= Assigned task =
Filter the entries for the word "month". Copy each line in which it occurs.

= Recorded information =
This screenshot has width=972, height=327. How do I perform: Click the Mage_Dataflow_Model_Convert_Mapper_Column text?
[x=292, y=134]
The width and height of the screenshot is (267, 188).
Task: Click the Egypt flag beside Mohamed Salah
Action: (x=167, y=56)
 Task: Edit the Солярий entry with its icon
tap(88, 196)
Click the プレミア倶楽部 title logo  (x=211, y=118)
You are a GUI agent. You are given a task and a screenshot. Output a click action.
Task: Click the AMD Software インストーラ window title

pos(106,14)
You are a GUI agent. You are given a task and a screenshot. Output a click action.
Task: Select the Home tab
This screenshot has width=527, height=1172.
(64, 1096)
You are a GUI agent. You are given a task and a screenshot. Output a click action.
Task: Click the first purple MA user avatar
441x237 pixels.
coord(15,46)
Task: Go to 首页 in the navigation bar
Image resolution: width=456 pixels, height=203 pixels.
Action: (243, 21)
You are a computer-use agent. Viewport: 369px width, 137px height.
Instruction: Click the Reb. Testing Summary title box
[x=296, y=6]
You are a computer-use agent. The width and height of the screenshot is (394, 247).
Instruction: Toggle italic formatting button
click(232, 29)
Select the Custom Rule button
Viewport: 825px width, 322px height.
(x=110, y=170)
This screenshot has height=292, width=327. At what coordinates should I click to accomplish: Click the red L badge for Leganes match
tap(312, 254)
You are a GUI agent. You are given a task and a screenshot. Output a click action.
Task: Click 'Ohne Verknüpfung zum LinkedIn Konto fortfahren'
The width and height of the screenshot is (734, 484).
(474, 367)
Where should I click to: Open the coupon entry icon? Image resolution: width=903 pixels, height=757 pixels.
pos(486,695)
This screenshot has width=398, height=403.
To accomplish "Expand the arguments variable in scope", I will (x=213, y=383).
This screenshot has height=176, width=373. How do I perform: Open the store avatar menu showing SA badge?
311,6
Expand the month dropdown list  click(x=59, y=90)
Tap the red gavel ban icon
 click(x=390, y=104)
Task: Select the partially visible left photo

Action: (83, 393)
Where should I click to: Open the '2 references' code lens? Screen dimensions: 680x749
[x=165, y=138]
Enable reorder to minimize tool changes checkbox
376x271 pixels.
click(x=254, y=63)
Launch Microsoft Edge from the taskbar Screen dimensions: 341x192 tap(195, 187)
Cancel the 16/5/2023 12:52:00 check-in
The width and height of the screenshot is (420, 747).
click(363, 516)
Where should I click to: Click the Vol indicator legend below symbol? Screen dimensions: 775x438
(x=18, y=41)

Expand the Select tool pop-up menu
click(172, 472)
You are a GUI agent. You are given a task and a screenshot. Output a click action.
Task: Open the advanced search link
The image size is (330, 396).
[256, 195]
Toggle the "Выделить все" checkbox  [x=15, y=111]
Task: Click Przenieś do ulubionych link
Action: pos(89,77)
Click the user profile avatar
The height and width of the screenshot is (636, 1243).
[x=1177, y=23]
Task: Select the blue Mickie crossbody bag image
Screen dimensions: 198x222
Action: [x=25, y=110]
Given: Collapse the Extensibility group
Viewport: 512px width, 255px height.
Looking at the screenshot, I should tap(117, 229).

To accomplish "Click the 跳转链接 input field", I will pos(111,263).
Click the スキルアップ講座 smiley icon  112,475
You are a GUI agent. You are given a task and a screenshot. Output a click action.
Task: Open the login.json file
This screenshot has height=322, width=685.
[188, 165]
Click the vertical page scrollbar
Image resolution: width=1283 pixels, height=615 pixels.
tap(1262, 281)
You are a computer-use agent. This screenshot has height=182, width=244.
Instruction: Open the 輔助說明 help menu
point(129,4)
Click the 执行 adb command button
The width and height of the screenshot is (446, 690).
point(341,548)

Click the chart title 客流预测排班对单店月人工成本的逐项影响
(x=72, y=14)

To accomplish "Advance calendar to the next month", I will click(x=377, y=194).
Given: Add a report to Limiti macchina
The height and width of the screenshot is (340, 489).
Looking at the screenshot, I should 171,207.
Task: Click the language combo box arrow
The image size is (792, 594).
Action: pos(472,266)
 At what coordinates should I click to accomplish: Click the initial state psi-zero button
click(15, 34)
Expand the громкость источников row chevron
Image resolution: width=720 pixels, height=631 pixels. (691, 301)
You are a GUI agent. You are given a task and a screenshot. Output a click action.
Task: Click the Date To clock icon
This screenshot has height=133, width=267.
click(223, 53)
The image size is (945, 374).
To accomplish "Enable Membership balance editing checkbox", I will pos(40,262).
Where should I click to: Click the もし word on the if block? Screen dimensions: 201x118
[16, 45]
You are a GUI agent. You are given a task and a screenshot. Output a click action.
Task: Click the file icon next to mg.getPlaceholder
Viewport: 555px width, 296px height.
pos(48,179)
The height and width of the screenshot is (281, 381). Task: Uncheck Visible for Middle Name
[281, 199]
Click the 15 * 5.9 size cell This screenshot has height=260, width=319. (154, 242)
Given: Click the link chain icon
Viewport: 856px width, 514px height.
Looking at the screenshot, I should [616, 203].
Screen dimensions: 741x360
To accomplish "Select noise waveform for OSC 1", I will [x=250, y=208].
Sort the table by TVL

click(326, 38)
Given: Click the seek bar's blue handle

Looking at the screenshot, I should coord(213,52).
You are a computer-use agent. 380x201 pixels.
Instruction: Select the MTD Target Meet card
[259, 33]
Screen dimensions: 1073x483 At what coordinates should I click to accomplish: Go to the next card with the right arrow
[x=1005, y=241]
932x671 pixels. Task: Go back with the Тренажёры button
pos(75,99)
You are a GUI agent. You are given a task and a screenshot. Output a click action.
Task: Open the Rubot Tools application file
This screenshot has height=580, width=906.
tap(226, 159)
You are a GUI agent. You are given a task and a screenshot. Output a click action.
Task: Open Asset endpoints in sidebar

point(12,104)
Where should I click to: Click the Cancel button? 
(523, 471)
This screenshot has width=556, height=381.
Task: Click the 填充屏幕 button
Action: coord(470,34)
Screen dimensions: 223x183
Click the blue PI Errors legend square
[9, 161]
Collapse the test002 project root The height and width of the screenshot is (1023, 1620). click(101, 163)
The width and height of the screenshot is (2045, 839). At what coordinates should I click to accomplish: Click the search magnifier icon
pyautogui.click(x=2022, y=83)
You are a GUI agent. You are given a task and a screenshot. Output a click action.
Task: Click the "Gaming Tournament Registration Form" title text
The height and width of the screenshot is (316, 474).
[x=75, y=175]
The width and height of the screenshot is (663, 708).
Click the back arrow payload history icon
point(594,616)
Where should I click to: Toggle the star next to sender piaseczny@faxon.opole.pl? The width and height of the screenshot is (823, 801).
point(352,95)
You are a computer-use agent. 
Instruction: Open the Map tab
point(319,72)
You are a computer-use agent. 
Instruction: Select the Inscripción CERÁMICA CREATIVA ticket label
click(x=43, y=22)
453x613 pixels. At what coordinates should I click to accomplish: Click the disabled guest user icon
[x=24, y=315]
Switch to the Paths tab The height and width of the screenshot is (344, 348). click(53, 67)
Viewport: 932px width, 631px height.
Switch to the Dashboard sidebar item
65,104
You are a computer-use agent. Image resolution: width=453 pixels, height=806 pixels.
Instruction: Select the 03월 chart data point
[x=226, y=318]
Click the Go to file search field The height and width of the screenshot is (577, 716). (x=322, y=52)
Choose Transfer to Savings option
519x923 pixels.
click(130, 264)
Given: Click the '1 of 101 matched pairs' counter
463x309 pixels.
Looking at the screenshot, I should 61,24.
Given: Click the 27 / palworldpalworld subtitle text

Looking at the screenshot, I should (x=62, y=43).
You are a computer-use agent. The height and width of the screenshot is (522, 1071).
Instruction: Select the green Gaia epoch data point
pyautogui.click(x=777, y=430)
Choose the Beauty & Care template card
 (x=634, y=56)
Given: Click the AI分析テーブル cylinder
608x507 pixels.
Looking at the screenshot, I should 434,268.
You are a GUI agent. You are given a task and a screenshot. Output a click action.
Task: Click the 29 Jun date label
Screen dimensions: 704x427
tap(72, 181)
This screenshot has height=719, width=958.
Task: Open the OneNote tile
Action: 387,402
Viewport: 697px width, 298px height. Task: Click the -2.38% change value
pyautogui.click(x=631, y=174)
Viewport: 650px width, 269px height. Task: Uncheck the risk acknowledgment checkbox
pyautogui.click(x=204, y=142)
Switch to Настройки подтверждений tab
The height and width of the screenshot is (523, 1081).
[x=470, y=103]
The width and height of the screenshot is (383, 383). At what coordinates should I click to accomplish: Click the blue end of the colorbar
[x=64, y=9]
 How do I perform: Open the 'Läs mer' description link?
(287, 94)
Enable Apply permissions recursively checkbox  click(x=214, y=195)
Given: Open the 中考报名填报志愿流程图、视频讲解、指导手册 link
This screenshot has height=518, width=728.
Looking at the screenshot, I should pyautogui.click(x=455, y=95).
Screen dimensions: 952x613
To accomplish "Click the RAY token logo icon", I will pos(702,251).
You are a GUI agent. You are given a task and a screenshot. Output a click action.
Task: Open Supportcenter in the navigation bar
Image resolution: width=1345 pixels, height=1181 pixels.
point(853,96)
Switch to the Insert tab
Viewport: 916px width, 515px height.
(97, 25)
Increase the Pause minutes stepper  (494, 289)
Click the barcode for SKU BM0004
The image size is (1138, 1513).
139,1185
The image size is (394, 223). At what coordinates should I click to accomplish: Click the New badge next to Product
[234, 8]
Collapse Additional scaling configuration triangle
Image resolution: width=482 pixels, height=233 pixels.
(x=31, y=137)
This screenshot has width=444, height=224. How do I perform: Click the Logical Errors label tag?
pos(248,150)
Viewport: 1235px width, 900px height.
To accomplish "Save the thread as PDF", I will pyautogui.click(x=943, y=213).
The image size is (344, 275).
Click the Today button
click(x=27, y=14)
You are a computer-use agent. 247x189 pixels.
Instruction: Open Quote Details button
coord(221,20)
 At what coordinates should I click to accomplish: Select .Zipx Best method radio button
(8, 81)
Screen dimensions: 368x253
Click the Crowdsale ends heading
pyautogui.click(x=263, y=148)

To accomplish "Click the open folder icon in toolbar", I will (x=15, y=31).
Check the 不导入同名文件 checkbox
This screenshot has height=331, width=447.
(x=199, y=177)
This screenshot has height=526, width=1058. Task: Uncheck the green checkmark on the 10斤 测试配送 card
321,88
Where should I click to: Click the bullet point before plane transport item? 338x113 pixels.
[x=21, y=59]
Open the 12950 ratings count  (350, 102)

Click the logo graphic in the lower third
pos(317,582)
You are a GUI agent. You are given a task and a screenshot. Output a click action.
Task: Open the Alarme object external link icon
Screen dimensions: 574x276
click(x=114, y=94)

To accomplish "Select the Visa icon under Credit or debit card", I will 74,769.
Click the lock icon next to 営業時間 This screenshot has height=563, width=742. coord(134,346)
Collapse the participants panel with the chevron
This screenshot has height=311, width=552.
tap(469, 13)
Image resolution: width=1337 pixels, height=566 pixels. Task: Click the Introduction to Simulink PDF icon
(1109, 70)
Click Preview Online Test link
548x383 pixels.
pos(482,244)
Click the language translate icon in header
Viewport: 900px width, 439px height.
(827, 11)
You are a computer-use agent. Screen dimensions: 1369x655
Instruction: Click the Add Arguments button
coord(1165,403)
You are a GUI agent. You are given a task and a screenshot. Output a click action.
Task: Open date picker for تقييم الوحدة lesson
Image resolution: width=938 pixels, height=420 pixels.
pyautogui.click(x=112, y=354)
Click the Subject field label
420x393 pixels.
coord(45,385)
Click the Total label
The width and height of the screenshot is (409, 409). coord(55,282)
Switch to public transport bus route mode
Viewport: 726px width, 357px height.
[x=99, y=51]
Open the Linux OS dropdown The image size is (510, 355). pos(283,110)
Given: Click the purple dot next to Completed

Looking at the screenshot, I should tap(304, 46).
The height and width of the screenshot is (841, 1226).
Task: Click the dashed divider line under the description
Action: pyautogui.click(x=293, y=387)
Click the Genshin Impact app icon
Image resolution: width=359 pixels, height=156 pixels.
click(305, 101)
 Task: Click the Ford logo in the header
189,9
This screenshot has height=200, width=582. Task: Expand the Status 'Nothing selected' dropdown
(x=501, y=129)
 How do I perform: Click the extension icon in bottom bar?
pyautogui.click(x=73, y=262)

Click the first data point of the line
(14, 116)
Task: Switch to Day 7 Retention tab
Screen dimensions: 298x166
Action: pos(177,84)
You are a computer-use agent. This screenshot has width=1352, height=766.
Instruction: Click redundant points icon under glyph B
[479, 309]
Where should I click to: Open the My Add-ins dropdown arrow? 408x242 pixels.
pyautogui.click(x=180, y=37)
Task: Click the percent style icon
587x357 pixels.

= Completed exercise =
Expand the month dropdown list  click(x=59, y=90)
To accomplish "Advance calendar to the next month", I will click(x=377, y=194).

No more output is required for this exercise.